▶ ACTIVITY:
What is needed is an exact copy of all the lines below.

▶ AVAILABLE RECORDS:

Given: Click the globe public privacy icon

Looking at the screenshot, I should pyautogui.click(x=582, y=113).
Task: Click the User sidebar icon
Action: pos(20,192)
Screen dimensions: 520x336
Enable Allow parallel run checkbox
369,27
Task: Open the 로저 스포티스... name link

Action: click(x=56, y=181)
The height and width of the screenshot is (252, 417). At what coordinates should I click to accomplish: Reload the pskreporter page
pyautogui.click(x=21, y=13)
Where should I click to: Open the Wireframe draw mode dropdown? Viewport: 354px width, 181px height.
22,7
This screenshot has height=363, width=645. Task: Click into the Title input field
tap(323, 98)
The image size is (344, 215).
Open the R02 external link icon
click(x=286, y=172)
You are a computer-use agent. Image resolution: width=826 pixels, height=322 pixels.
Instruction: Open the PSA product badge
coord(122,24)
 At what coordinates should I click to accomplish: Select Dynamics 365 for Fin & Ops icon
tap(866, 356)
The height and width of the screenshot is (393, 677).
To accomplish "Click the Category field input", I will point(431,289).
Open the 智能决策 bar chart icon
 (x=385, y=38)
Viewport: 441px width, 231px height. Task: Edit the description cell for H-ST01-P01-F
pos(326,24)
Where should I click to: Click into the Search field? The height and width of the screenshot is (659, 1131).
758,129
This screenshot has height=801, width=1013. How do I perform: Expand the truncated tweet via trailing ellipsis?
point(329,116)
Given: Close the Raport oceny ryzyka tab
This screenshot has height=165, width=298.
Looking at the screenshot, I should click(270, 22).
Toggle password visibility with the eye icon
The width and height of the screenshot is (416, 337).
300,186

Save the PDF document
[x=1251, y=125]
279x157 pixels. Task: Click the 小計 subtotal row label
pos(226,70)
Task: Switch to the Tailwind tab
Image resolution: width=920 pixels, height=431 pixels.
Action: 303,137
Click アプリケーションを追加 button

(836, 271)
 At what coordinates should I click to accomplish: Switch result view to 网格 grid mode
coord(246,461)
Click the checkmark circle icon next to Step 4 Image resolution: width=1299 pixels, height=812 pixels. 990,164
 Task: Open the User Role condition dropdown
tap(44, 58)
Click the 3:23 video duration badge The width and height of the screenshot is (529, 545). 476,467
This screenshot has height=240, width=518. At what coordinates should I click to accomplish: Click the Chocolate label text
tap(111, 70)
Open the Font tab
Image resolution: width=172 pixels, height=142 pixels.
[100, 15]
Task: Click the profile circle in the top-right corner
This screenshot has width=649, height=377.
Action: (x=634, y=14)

▶ OUTPUT:
Given: Click the globe public privacy icon

Looking at the screenshot, I should pyautogui.click(x=582, y=113).
Task: Click the User sidebar icon
Action: pos(20,192)
Screen dimensions: 520x336
Enable Allow parallel run checkbox
369,27
Task: Open the 로저 스포티스... name link

Action: click(x=56, y=181)
The height and width of the screenshot is (252, 417). At what coordinates should I click to accomplish: Reload the pskreporter page
pyautogui.click(x=21, y=13)
Where should I click to: Open the Wireframe draw mode dropdown? Viewport: 354px width, 181px height.
22,7
This screenshot has height=363, width=645. Task: Click into the Title input field
tap(323, 98)
The image size is (344, 215).
Open the R02 external link icon
click(x=286, y=172)
You are a computer-use agent. Image resolution: width=826 pixels, height=322 pixels.
Instruction: Open the PSA product badge
coord(122,24)
 At what coordinates should I click to accomplish: Select Dynamics 365 for Fin & Ops icon
tap(866, 356)
The height and width of the screenshot is (393, 677).
To accomplish "Click the Category field input", I will point(431,289).
Open the 智能决策 bar chart icon
 (x=385, y=38)
Viewport: 441px width, 231px height. Task: Edit the description cell for H-ST01-P01-F
pos(326,24)
Where should I click to: Click into the Search field? The height and width of the screenshot is (659, 1131).
758,129
This screenshot has height=801, width=1013. How do I perform: Expand the truncated tweet via trailing ellipsis?
point(329,116)
Given: Close the Raport oceny ryzyka tab
This screenshot has height=165, width=298.
Looking at the screenshot, I should click(270, 22).
Toggle password visibility with the eye icon
The width and height of the screenshot is (416, 337).
300,186

Save the PDF document
[x=1251, y=125]
279x157 pixels. Task: Click the 小計 subtotal row label
pos(226,70)
Task: Switch to the Tailwind tab
Image resolution: width=920 pixels, height=431 pixels.
Action: 303,137
Click アプリケーションを追加 button

(836, 271)
 At what coordinates should I click to accomplish: Switch result view to 网格 grid mode
coord(246,461)
Click the checkmark circle icon next to Step 4 Image resolution: width=1299 pixels, height=812 pixels. 990,164
 Task: Open the User Role condition dropdown
tap(44, 58)
Click the 3:23 video duration badge The width and height of the screenshot is (529, 545). 476,467
This screenshot has height=240, width=518. At what coordinates should I click to accomplish: Click the Chocolate label text
tap(111, 70)
Open the Font tab
Image resolution: width=172 pixels, height=142 pixels.
[100, 15]
Task: Click the profile circle in the top-right corner
This screenshot has width=649, height=377.
Action: (x=634, y=14)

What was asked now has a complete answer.